Training Induced Changes to Skeletal Muscle Passive Properties Are Evident in Both Single Fibers and Fiber Bundles in the Rat Hindlimb.

The passive mechanical behavior of skeletal muscle represents both important and generally underappreciated biomechanical properties with little attention paid to their trainability. These experiments were designed to gain insight into the trainability of muscle passive mechanical properties in both single fibers and fiber bundles. Rats were trained in two groups: 4 weeks of either uphill (UH) or downhill (DH) treadmill running; with a third group as sedentary control. After sacrifice, the soleus (SOL), extensor digitorum longus (EDL), and vastus intermedius (VI) were harvested. One hundred seventy-nine bundles and 185 fibers were tested and analyzed using a cumulative stretch-relaxation protocol to determine the passive stress and elastic modulus. Titin isoform expression was analyzed using sodium dodecyl sulfate vertical agarose gel electrophoresis (SDS-VAGE).

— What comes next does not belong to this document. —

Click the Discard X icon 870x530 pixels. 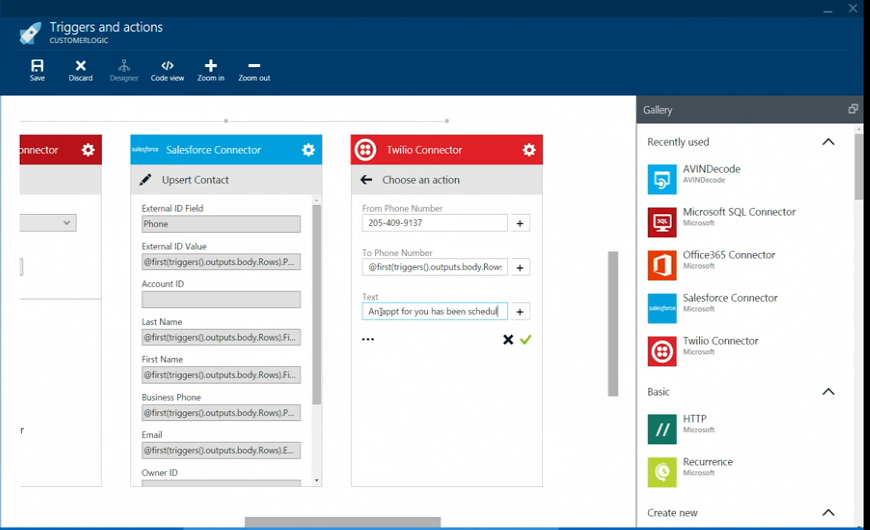coord(80,66)
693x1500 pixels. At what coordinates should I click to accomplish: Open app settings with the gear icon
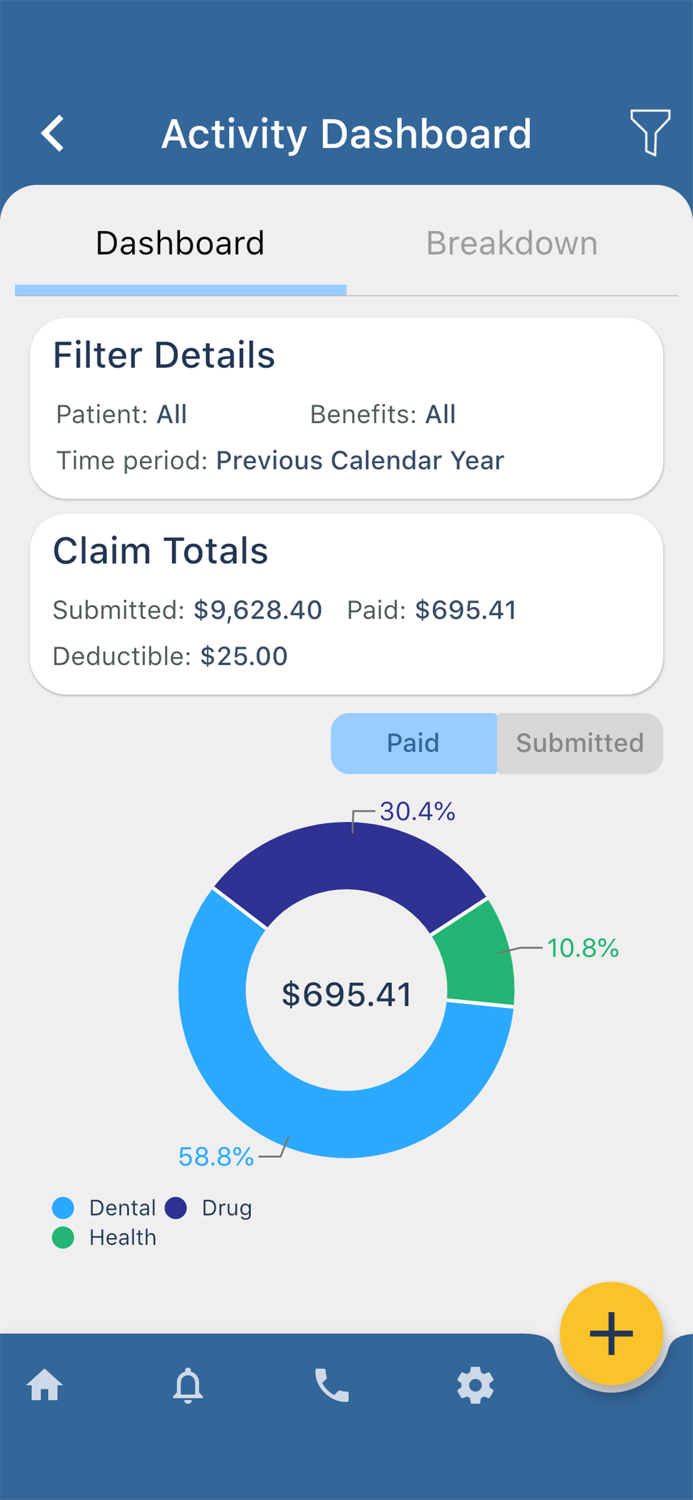pyautogui.click(x=475, y=1386)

Single fibers: passive modulus and stress were greater for the EDL at sarcomere lengths (SLs) ≥ 3.7 μm (modulus) and 4.0 μm (stress) with DH training compared to UH training and lesser for the SOL (SLs ≥ 3.3 μm) with DH training compared with control; there was no effect of UH training. Vastus intermedius was not affected by either training protocol. Fiber bundles: passive modulus and stress were greater for the EDL at SLs ≥ 2.5 μm (modulus) and 3.3 μm (stress) in the DH training group as compared with control, while no affects were observed in either the SOL or VI for either training group. No effects on titin isoform size were detected with training. This study demonstrated that a trainability of passive muscle properties at both the single fiber and fiber bundle levels was not accompanied by any detectable changes to titin isoform size.